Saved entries
▬▬▬▬▬▬▬▬▬▬

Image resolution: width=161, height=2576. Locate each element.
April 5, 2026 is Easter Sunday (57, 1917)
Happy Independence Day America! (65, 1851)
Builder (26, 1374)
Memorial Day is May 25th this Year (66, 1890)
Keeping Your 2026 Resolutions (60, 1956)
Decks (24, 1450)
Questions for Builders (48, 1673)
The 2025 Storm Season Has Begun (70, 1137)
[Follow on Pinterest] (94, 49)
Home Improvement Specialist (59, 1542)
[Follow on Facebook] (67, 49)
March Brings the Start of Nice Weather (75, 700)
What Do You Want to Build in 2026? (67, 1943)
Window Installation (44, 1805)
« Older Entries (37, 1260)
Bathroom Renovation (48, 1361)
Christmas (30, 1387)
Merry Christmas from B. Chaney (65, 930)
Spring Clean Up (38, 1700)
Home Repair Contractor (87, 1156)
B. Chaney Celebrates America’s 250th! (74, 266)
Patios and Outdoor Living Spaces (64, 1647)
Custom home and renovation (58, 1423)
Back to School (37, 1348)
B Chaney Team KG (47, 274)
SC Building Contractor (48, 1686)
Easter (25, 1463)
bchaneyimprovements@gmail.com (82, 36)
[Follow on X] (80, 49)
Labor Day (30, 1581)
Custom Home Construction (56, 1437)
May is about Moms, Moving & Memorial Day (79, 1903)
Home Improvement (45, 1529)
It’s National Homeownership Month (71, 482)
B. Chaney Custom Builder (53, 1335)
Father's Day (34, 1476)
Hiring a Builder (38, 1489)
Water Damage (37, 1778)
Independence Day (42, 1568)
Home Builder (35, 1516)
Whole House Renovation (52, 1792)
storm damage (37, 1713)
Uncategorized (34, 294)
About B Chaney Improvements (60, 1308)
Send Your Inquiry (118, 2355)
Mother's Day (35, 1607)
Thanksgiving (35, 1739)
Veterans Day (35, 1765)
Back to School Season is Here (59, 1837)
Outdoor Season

▬▬▬▬▬▬▬▬▬▬

### Exercise directions
Word for word, copy out all the data given above.

### Task output
Image resolution: width=161, height=2576. Locate each element.
April 5, 2026 is Easter Sunday (57, 1917)
Happy Independence Day America! (65, 1851)
Builder (26, 1374)
Memorial Day is May 25th this Year (66, 1890)
Keeping Your 2026 Resolutions (60, 1956)
Decks (24, 1450)
Questions for Builders (48, 1673)
The 2025 Storm Season Has Begun (70, 1137)
[Follow on Pinterest] (94, 49)
Home Improvement Specialist (59, 1542)
[Follow on Facebook] (67, 49)
March Brings the Start of Nice Weather (75, 700)
What Do You Want to Build in 2026? (67, 1943)
Window Installation (44, 1805)
« Older Entries (37, 1260)
Bathroom Renovation (48, 1361)
Christmas (30, 1387)
Merry Christmas from B. Chaney (65, 930)
Spring Clean Up (38, 1700)
Home Repair Contractor (87, 1156)
B. Chaney Celebrates America’s 250th! (74, 266)
Patios and Outdoor Living Spaces (64, 1647)
Custom home and renovation (58, 1423)
Back to School (37, 1348)
B Chaney Team KG (47, 274)
SC Building Contractor (48, 1686)
Easter (25, 1463)
bchaneyimprovements@gmail.com (82, 36)
[Follow on X] (80, 49)
Labor Day (30, 1581)
Custom Home Construction (56, 1437)
May is about Moms, Moving & Memorial Day (79, 1903)
Home Improvement (45, 1529)
It’s National Homeownership Month (71, 482)
B. Chaney Custom Builder (53, 1335)
Father's Day (34, 1476)
Hiring a Builder (38, 1489)
Water Damage (37, 1778)
Independence Day (42, 1568)
Home Builder (35, 1516)
Whole House Renovation (52, 1792)
storm damage (37, 1713)
Uncategorized (34, 294)
About B Chaney Improvements (60, 1308)
Send Your Inquiry (118, 2355)
Mother's Day (35, 1607)
Thanksgiving (35, 1739)
Veterans Day (35, 1765)
Back to School Season is Here (59, 1837)
Outdoor Season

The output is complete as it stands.